### Text provided
Nature Communications: motor adaptations & cerebellum

OUR MOTOR ADAPTATIONS ARE STORED IN THE CEREBELLUM

Adapting our movements following injury or intensive training is possible thanks to the processing and storage of a multitude of sensory, proprioceptive and motor information by the cerebellar cortex. By mapping the synaptic connections in the cerebellum of trained and injured mice, Dr Philippe Isope and his team (INCI, Strasbourg) in collaboration with Demian Battaglia’ team (LNCA, USIAS) have shown that the neural networks of the cerebellar cortex store sensorimotor adaptations specific to each individual.  These results are published in the journal Nature Communications.

Graphical Abstract

Adapting our behaviour to our environment is essential for our survival. Adapting involves a large part of our brain. Indeed, the dynamics of neural networks in multiple brain areas, in particular the cerebellar cortex, process and combine data from the environment as well as proprioceptive information from our own body. These calculations are used to predict the outcome of our actions in order to anticipate or correct our movements and make them fast and efficient. To achieve this prediction, the researchers have hypothesized that the neural maps of the cerebellum store the coordinates of our muscles according to the motor context in which we are moving. The storage would be made possible by changes in the strength of the connections between cells in the cerebellar cortex, in particular the synapses between granule cells and Purkinje cells, which account for more than half of the synapses in the whole brain.

The scientists sought to test this hypothesis in mice in different locomotor contexts: when the animals are trained to gallop in a wheel, after altering their sciatic nerve, or during the development of walking in young animals. In these different contexts, they combined electrophysiological recordings with ex vivo photostimulation experiments and thus mapped the connections between granule cells and Purkinje cells in the region of the cerebellum specialized in gait adaptation. They describe for the first time that the spatial organization of synaptic connections is related to the activity of the animal and is specific to the locomotor context. The spatial organization of synaptic connections in the cerebellar cortex therefore encodes the locomotor context defining connectivity maps.

To be able to study the modifications of these maps in different motor contexts and to describe their spatial structure, which is neither completely disordered nor completely ordered, but complex, the researchers found the appropriate language for describing the complex 'shapes' of the maps: graph theory. This mathematical tool has already been successfully used to understand the complex network organization of very different systems such as ecosystems, the genome and the interactions between genes and proteins within a cell. In neuroscience, the language of networks has already been used to describe the 'connectome', or set of connections, between brain regions. Here, scientists identify the same level of complexity typical of these large-scale circuits within the connections formed by granular cells with individual Purkinje cells.

PI

Graph theory not only makes it possible to describe the overall structure of synaptic maps without anatomical assumptions, but also to extract complex cooperative relationships between the different sites of the maps. Thus, the connections between granular cells and a Purkinje cell form a patchwork of connected and silent areas, and the relationships between these areas form a specific structure of an individual's adaptation to the locomotor context.  Surprisingly, the structural features of the synaptic maps, captured by their description derived from graph theory, allow for accurate prediction of how an individual behaves in a given locomotor context. The researchers show that synaptic connectivity maps encode features of movement in each specific context (e.g. limb movement during walking or running). Synaptic connectivity maps thus represent individual-specific engrams of adaptive behaviours established throughout life.

These results may allow the identification of functional markers of sensorimotor adaptation in the cerebellum and thus target more specific regions in brain stimulation protocols in cerebellum-dependent pathologies.

### Try it
In the article on motor adaptations and the cerebellum, which mathematical tool did the researchers use to describe the complex shapes of the connectivity maps? The material after this point is separate from the article.

### Listed records
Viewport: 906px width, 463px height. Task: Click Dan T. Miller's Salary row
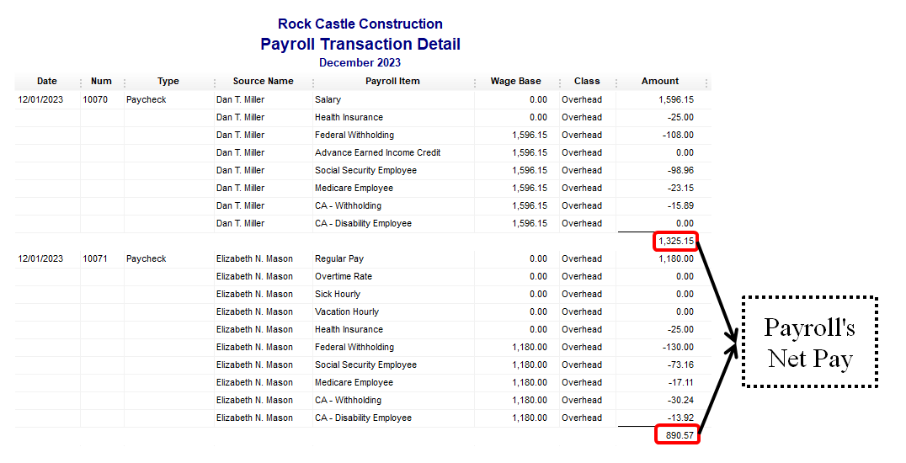[x=328, y=99]
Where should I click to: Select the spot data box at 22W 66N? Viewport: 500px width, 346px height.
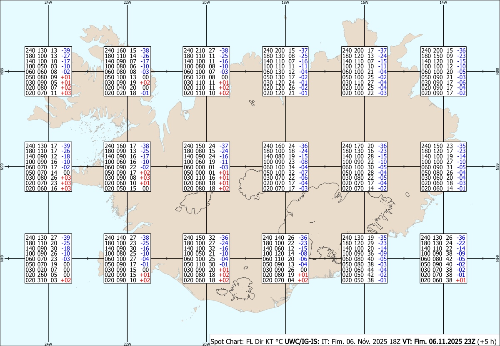(127, 71)
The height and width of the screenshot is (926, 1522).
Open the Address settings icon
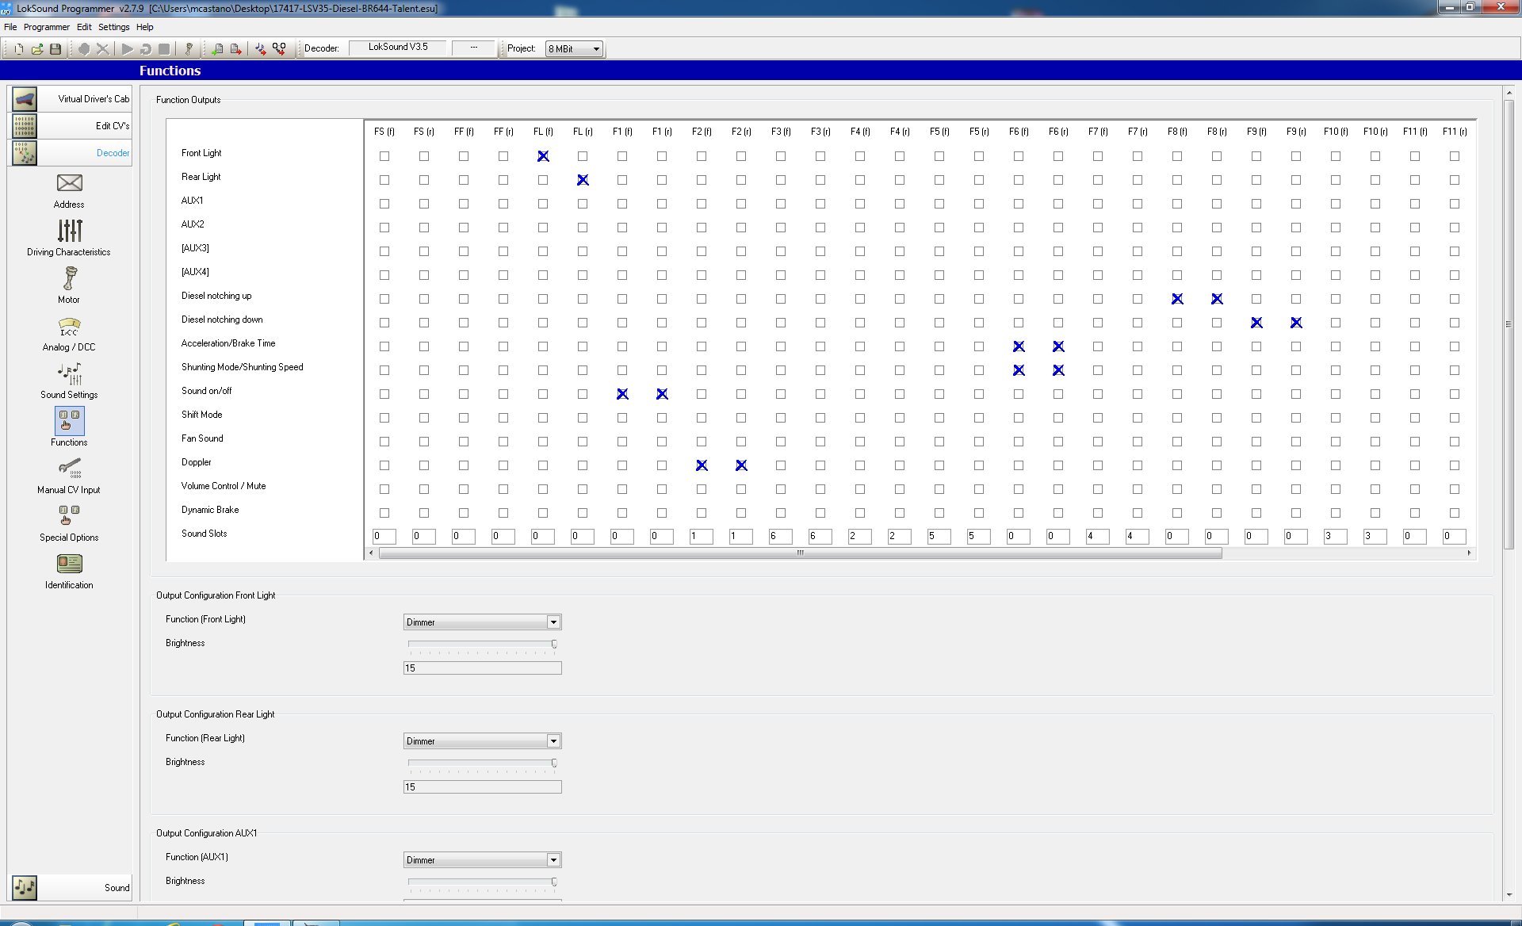(69, 191)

### Answer below
Graph theory.